Capping rents or rises is near-universally accepted as terrible public policy: where rent controls have been tried, they have failed. There is no sugar-coating (and no point wasting time trying to do so) what Swedish economist Assar Lindbeck once explained as “the most efficient technique presently known to destroy a city – except for bombing”.

What an opportunity, then, for Labour to boost its pragmatic credentials. Categorically shooting down the findings of a report it commissioned would have been a bold indication that the Labour Party is now engaged in critical thinking of its own, that a Starmer government wouldn’t be led by bureaucracy and commissions, but rather by decades of evidence around what works, especially in the crucial area of housing policy.

Unfortunately, the party’s response was no bang, just whimper. “While we do believe action needs to be taken to protect renters and rebalance power,” a Labour spokesman said of the report, “rent controls are not Labour Party policy as we remain mindful of the risk they could pose to the availability of rental properties and the harmful impacts any reduction in supply would have on renters.”

It’s by no means an endorsement of rent controls, but it is a remarkably soft reply to such an awful idea. The statement reads like the party knows the right answer to the question but is too nervous to say so.

If this is the kind of delicate response the party is dishing out to the easiest of questions – “are rent controls a good idea” – then how will its leaders respond to the far more difficult questions that will come up in the next parliament? What stance will they take on “borrowing to invest”, on how to most quickly tackle the NHS waiting list, or where, exactly, Labour’s promised new homes will actually be built?

Back in the present, Labour seems to have inadvertently injected the idea of rent controls into the housing debate. Writing in the Guardian, the report’s author Stephen Cowan doubled down on the findings, insisting that his idea was “not a cap on rents, but a cap on rent increases” – a rejection of hard rent controls and nothing like radical policy.

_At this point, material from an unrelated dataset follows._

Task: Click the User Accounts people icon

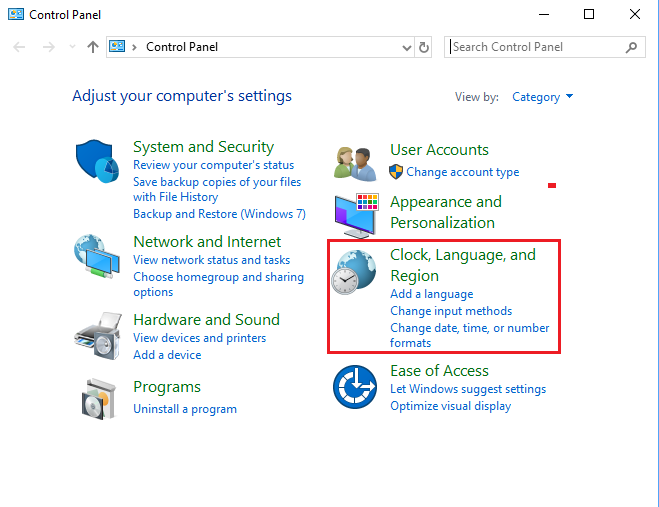Action: tap(355, 162)
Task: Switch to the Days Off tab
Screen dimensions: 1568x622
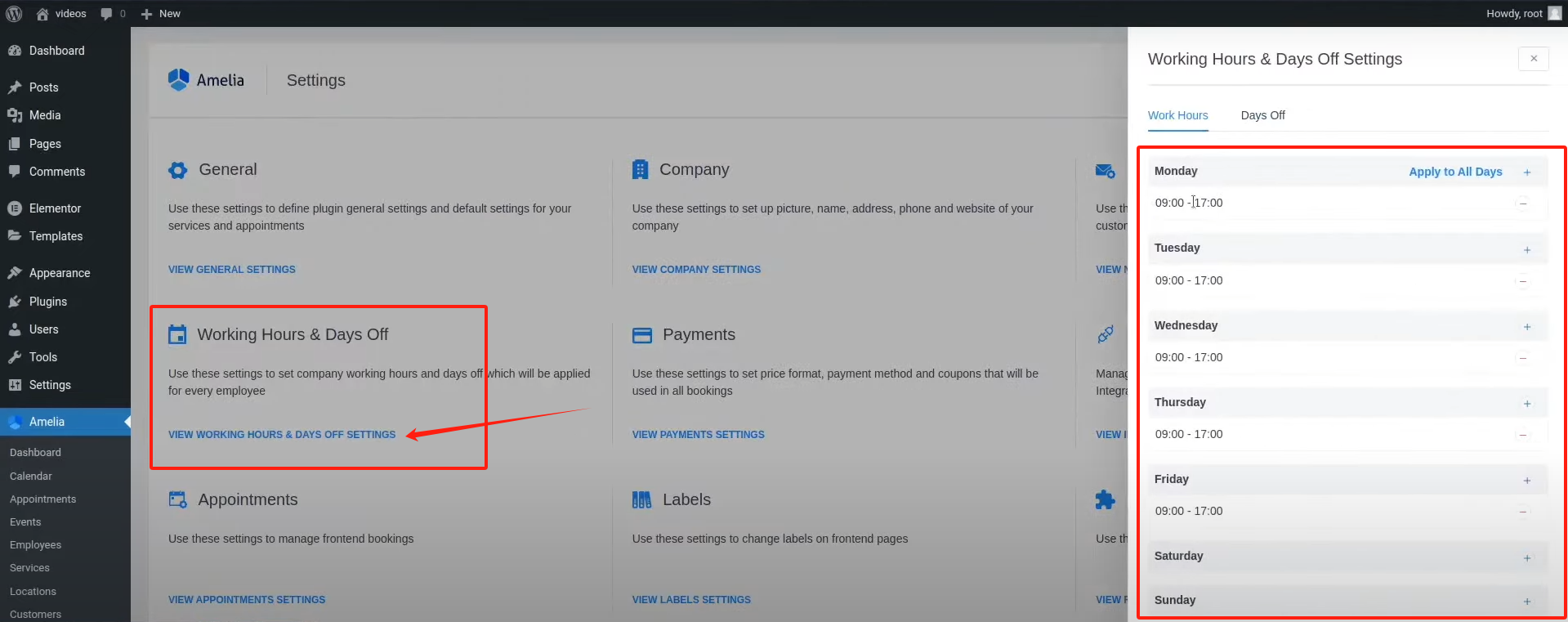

Worldwide examples suggest otherwise. Caps on rent and rent increases both distort the market – a lesson learned at considerable cost in Argentina, where an attempt to implement the latter in 2020 led to an estimated 45pc of landlords pulling their properties from the rental market and selling them off instead.

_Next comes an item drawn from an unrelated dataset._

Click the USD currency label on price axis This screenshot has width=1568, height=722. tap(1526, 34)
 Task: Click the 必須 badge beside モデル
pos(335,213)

In every country that tries them, rent controls play out with similar results every time: fewer properties, declining quality, and countless unseen victims of the policy, who find themselves unable to move for work due to a rapid decline in rental supply.

But the UK doesn’t even need to look abroad for rent control horror stories. While calls for rent controls in England and Wales picked up pace, the country that flirted with rent caps – Scotland – declared a “housing emergency” this week.

Despite bringing in a temporary 3pc cap on rental increases in 2022, private rents surged by almost 12pc. Not surprising, given the inevitable outcomes of rent controls every time they are tried, but devastating nonetheless. Greater competition for housing, overlapping with cuts to housing budgets in Scotland, has put the most vulnerable renters in an even more precarious position.

Labour’s recent rhetoric on housing – including Starmer declaring himself a proud Yimby (“Yes in My Back Yard”) – is one of its best offerings to date. Were the party to deliver on building the hundreds of thousands of new homes the UK desperately needs, it would almost certainly deliver that economic boost that politicians have been searching for.

The big question for Labour remains the details of its policy: not simply where the new homes will be built, but how the party will liberalise to make mass-building possible. Its failure to strongly reject rent controls now adds a new question: will it be able to face down the calls from its backbenches for more red tape and regulations?

This week was the ideal moment to make some of these positions clear: to rule out once and for all the party’s socialist inclinations in areas like housing and to prepare (and excite) the country for a house building boom.

Instead, Starmer blew it. When critics stand up and criticise the “same old Labour”, he will have to acknowledge his own role in crafting that narrative.